Two hearts transported simultaneously for transplantation
TEHRAN – For the first time in Iran, hearts of two brain-dead donors were transported with medically-configured aircraft from the city of Yazd to Tehran.
Mohammad Sarvar, the head of air ambulance department of Iran’s National Emergency Medical Service Organization, said that the brain-dead donors were two men of 18 and 30 years old from Yazd and their hearts were transported to two hospitals in Tehran, Mehr reported on Tuesday.
The Tehran transplant team flew to Yazd on 12:10 Monday noon and joined the Yazd transplant team at the Shahid Rahnamoun Hospital in Yazd and returned to Yazd airport by helicopter and landed in Tehran on 16:10, he explained.
One of the hearts was transported to the Imam Khomeini Hospital and the other one was transported to the Shahid Rajaie Hospital.
The procedure from surgically removing the hearts from donors to placing them into the recipient took one hour and 10 minutes, he noted.
Previously, air ambulance transplantations had been done from Yazd and Rasht to Tehran, he said.
However, this is for the first time that two hearts are transplanted concurrently via air ambulance, he explained.
In early July, the health ministry announced that it plans to establish a registry system for organ donation shipping.
The ministry is now working on a comprehensive map nationwide in order to transfer organs for donation via air ambulance in the fastest way. Usage of motorcycle ambulances, air ambulance, ambulance car, and even airliners are assessed in software, which can find the fastest way that is needed to ship an organ in the system.
Organ donation rate in Iran
In February, the transplantation and treatment of diseases department at the health ministry announced that the organ donation rate has increased by 60 times over the past 18 years.

• MATERIAL SHOWN:
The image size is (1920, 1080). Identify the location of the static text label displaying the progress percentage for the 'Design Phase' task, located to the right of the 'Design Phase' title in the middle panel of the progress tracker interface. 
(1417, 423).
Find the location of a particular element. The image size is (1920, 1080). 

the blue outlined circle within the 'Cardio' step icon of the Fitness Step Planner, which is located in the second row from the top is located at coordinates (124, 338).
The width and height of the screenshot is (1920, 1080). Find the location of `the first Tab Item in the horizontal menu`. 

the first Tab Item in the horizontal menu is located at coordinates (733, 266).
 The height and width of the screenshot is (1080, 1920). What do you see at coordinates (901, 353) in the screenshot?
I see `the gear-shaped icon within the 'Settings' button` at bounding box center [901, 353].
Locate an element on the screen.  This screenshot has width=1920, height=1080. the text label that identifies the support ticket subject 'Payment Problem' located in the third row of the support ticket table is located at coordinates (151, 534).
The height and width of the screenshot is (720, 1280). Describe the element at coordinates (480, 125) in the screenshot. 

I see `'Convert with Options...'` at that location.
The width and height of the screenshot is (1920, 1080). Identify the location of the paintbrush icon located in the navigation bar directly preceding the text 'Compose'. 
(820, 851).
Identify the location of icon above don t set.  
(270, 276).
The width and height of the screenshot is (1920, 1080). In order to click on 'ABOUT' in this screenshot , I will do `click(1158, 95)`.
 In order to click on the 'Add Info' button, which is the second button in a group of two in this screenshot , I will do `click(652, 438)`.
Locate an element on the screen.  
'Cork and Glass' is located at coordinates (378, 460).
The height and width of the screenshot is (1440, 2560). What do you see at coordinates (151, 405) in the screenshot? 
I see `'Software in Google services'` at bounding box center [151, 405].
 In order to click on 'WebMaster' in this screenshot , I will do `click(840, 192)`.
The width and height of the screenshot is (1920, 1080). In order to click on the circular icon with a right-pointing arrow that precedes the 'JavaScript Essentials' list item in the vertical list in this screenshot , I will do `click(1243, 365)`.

• TASKS TO COMPLETE:
1 - In the article on the two heart transplants, how long did the procedure take from removing the hearts from the donors to placing them into the recipient?
2 - List every means of transport that the heart transplant article says the ministry's software assesses.
3 - Continue the article on the two heart transplants, starting after its last sentence.

• ANSWERS TO THIS EXERCISE:
1 - One hour and 10 minutes.

2 - Motorcycle ambulances, air ambulance, ambulance car, airliners

3 -
Although Iran ranks 26 in organ donation in the world, it can claim better ranks given some plans being implemented in this regard.
If Iran moves ahead with the current trend, it will achieve 45 percent increase by the Iranian calendar year 1404 (March 2025-March 2026).
Organ donation, how and why?
Organ transplantation is one of the great advances in modern medicine, but unfortunately, the need for organ donors is much greater than the number of people who actually donate.
According to the figures revealed by the International Registry in Organ Donation and Transplantation (IRODaT) Spain leads the world in organ donation.
Figures published for 2017 reveal that 2,183 people in Spain became organ donors after they died. That’s 46.9 per million people in the population (pmp) – a standard way of measuring the rate of donation in a country, The Independent reported in July 2018.
According to the data published on IRODaT by the end of 2017 Iran’s per million population of actual deceased organ donors was 11.43. In 1996 Iran’s per million population of actual deceased organ donors was 0.1, which compared to the current pmp shows a great increase.
Some 5,000 people die of brain death annually in Iran, out of 3,000 brain deaths reported last year being qualified to be organ donors, only 926 donated their organs.